The analysis in this thesis also looks at the subcategorization of verbs in Chinese. I point out that the different types of co-reference rules are closely tied to different types of verbs. I study the 1308 verbs listed in A Dictionary of Verb Usage in Chinese and pick out those that can take an object clause and the control verbs (or “pivotal verbs” in traditional Chinese terminology), and categorize these verbs into different types. One primary distinction among these verbs is whether they have an internal specification of the directionality of the action denoted by the verb. For example, the verb pīpíng (“to criticize”) intrinsically directs towards someone other than that which is denoted by the subject noun phrase. I call such verbs “vector verbs”. In contrast, verbs such as “zhèngmíng” (“to prove”) are “non-vector verbs”.
2009 Issues in the Semantics of Mandarin Questions, Ph.D. Dissertation, Cornell University, Ithaca, NY. [download pdf ]
Note: much of the research in this dissertation has been updated and in many cases replaced by new analyses and conclusions in my book "Semantics of Chinese Questions: An Interface Approach" (Routledge 2019). Read more here.
This dissertation strives to explain certain long-standing issues in Mandarin
questions within a new framework, i.e. the Alternative Semantics theory, and also to
bring in hitherto unnoticed new data.
Part I of the dissertation examines argument wh-questions.

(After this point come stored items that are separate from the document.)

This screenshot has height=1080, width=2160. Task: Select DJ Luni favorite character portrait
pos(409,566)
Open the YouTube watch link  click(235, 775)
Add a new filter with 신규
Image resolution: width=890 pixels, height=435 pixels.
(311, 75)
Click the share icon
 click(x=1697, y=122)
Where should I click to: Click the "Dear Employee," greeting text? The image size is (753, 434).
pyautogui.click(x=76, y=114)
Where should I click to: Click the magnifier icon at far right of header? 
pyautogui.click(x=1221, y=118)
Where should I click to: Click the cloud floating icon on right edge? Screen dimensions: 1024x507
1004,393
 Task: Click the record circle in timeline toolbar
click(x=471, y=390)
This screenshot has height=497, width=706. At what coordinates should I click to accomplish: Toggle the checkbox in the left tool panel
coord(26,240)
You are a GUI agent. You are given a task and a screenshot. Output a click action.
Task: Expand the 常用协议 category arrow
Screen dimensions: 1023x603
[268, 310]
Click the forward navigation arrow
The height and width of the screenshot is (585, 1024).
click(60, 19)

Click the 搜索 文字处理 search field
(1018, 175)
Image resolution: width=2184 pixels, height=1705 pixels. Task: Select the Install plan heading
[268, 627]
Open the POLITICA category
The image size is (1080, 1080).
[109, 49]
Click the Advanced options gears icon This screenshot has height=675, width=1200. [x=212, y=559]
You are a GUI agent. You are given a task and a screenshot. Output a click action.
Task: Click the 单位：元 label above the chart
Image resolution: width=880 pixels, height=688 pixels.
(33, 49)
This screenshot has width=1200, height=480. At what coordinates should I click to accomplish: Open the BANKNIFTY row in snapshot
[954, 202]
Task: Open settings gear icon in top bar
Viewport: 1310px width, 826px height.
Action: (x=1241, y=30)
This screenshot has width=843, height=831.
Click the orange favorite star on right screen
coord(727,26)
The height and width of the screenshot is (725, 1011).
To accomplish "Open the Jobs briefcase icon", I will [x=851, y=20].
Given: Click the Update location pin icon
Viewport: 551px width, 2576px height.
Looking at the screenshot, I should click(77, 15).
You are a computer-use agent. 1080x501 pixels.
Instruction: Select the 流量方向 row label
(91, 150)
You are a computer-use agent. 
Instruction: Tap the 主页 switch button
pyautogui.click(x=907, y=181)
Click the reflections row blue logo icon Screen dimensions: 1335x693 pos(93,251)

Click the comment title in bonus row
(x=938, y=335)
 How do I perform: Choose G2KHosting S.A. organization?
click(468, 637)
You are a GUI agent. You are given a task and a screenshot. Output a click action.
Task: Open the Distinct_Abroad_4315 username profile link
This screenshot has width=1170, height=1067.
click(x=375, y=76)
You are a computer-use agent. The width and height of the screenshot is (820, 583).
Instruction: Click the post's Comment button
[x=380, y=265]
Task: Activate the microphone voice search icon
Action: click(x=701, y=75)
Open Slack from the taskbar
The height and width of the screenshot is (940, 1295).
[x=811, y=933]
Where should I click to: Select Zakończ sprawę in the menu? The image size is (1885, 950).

Starting from
Tsai’s (1999) Lexical Courtesy Hypothesis, according to which wh-movement in
general should be avoided if possible, I present an analysis of Mandarin wh-in-situ
within the framework of Alternative Semantics (Rooth 1985, Shimoyama 2001) which
does not resort to LF movement or unselective binding. Furthermore I propose that the
scope marking of questions in this theory is achieved by focus intonation.
Experimental phonetic data are provided to support this important new claim.
apply this new theory to polarity, A-not-A and alternative questions in Mandarin,
showing that they are formed by syntactic specification of a set of alternatives on
different levels respectively. The Alternative Semantics analysis is further extended to
wh-existential and wh-universal constructions. I show that existential closure can be
applied either locally or non-locally as a consequence of the compositional semantics
in the wh-existential constructions. In the universal construction “mei…dou”
(“every…all”), the long-standing problem of double-distributivity is accounted for by
universal concord in the sense of Kratzer (2006)
Part II examines “how” and “why” questions using event semantics. Data
from Mandarin show that there is an event singularity presupposition in manner “how”
and causal “why” questions, and this presupposition leads to a singleton set when the
true answers are considered. This explains such cross-linguistic puzzles as the
distribution of the exhaustivity marker “all” in wh-questions and the lack of
quantificational variability effect in embedded manner and causal questions. I also
propose an analysis of verbal “how” questions in Mandarin (e.g. Yuehan zenme-le
Mali? literally “John how-ed Mary?”). The verbal “how” is treated as a ditransitive
verbal variable in the lexicon, and it can account for the three special constraints on
the use of such verbal “how” questions, i.e. the malefactivity reading, incompatibility
with negation, and lack of a ditransitive use.
I also propose a new typology of wh-questions based on the parameters of the
interpretational variability of wh-pronouns and scope marking strategies.